Cosca se aclaró la garganta.
—Parece que después de todo su amigo Silber tenía su parte de razón.
Me parece que ese comentario se queda diabólicamente corto. Glokta sintió que los músculos que rodeaban su ojo izquierdo latían con dolorosa intensidad. El secretario se acercó apresuradamente a la puerta que había a su espalda, echó una ojeada, pegó un gritó y salió corriendo. Glokta le oyó vomitar en la antesala.
—Dudo que el Juez nos vaya a resultar de mucha ayuda.
—Cierto. ¿Pero no cree que ya es un poco tarde para andarse con papeleos y cosas de ésas? —Cosca señaló las ventanas, que estaban moteadas de sangre congelada—. Los gurkos se aproximan, acuérdese. Si tiene cuentas que saldar, hágalo ahora, antes de que nuestros amigos kantics rompan todas las facturas. Cuando fallan los planes, hay que recurrir a acciones expeditivas, ¿no le parece, Superior? —se llevó una mano a la nuca, desabrochó la máscara y la dejó caer al suelo—. ¡Es la hora de reírse en la cara del enemigo! ¡De jugárselo todo a una sola carta! Ya recogerá luego los trozos sueltos. Y si después resulta que no encajan bien, ¿qué más da? Quizá mañana todos estemos viviendo en un mundo diferente.
O muriendo. No es así como me hubiera gustado hacerlo. Pero tiene razón. Tal vez podamos tomar prestado un poco del arrojo del Coronel Glokta antes de que termine el juego.
—Espero poder seguir contando con su ayuda.
Cosca le dio una palmada en el hombro que hizo estremecer su espalda contrahecha.
—¿Un noble y desesperado intento de volver a tentar a la suerte? ¡Pues claro que sí! Aunque debo decirle que suelo cobrar el doble cuando hay artes diabólicas implicadas.
—¿Qué le parece el triple? Al fin y al cabo, Valint y Balk tienen unos bolsillos muy profundos.
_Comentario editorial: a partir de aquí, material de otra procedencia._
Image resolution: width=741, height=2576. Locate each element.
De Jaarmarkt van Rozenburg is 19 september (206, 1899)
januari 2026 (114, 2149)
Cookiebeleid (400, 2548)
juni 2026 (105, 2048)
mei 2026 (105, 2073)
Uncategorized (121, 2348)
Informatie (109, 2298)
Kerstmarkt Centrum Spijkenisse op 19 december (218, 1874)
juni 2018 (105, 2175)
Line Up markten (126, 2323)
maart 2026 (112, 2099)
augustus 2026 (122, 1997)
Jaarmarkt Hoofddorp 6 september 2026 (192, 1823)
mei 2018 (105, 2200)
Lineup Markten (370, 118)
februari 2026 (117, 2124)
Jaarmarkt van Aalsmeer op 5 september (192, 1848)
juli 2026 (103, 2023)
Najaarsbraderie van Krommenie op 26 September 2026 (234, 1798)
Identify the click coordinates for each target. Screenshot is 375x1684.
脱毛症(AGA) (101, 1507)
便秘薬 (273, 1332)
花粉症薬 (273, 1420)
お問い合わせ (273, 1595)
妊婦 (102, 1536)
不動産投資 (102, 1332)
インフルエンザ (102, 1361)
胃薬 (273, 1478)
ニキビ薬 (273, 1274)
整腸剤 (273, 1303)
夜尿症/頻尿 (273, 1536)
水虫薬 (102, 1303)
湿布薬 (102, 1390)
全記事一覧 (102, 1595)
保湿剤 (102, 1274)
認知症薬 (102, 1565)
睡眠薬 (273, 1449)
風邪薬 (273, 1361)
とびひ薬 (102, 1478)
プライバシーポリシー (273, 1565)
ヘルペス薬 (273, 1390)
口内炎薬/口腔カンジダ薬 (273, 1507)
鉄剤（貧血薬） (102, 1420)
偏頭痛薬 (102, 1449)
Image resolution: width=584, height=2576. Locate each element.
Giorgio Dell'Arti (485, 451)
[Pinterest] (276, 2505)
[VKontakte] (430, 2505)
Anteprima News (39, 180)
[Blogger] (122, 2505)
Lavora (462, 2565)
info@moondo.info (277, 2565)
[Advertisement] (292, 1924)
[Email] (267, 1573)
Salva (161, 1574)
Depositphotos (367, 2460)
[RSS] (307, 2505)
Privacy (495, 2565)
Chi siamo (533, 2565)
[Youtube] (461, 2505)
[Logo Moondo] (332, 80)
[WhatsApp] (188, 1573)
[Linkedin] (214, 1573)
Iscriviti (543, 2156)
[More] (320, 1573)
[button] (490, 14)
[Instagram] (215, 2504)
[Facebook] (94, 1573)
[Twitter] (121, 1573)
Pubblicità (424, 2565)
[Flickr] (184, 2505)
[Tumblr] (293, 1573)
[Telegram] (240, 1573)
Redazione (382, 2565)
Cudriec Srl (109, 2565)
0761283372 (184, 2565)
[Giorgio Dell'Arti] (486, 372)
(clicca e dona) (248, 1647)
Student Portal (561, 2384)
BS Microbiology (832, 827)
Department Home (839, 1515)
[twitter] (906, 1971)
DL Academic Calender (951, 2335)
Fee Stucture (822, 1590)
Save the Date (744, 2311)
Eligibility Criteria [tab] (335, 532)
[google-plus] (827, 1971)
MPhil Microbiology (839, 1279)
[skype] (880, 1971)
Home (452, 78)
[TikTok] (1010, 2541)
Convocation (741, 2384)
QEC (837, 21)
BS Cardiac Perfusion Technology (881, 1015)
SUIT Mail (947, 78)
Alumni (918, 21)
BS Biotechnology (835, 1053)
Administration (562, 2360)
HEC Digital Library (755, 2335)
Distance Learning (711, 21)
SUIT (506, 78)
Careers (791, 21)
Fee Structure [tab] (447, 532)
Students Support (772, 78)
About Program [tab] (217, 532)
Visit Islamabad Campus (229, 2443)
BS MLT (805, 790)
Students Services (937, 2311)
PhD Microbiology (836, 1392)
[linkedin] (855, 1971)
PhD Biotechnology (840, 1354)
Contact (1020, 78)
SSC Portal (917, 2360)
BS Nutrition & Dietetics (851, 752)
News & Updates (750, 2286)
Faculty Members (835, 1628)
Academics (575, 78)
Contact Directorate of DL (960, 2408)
La sonrisa de Cosca se hizo más amplia.
—Suena bien.
—¿Y sus hombres? ¿Son de confianza?
—Aún les debo las cuatro quintas partes de su paga. Hasta que las cobren, pondría mi vida en las manos de cualquiera de ellos.
—Bien. Entonces estamos preparados —Glokta movió su pie dolorido en el interior de la bota. Aguanta un poco más, piececillo sin dedos. Unos pocos pasos más y, de una u otra forma, tú y yo podremos descansar. Abrió los dedos y dejó que la confesión de Goyle cayera flotando al suelo helado—. ¡A la Universidad, pues! A Su Eminencia nunca le ha gustado que le hagan esperar.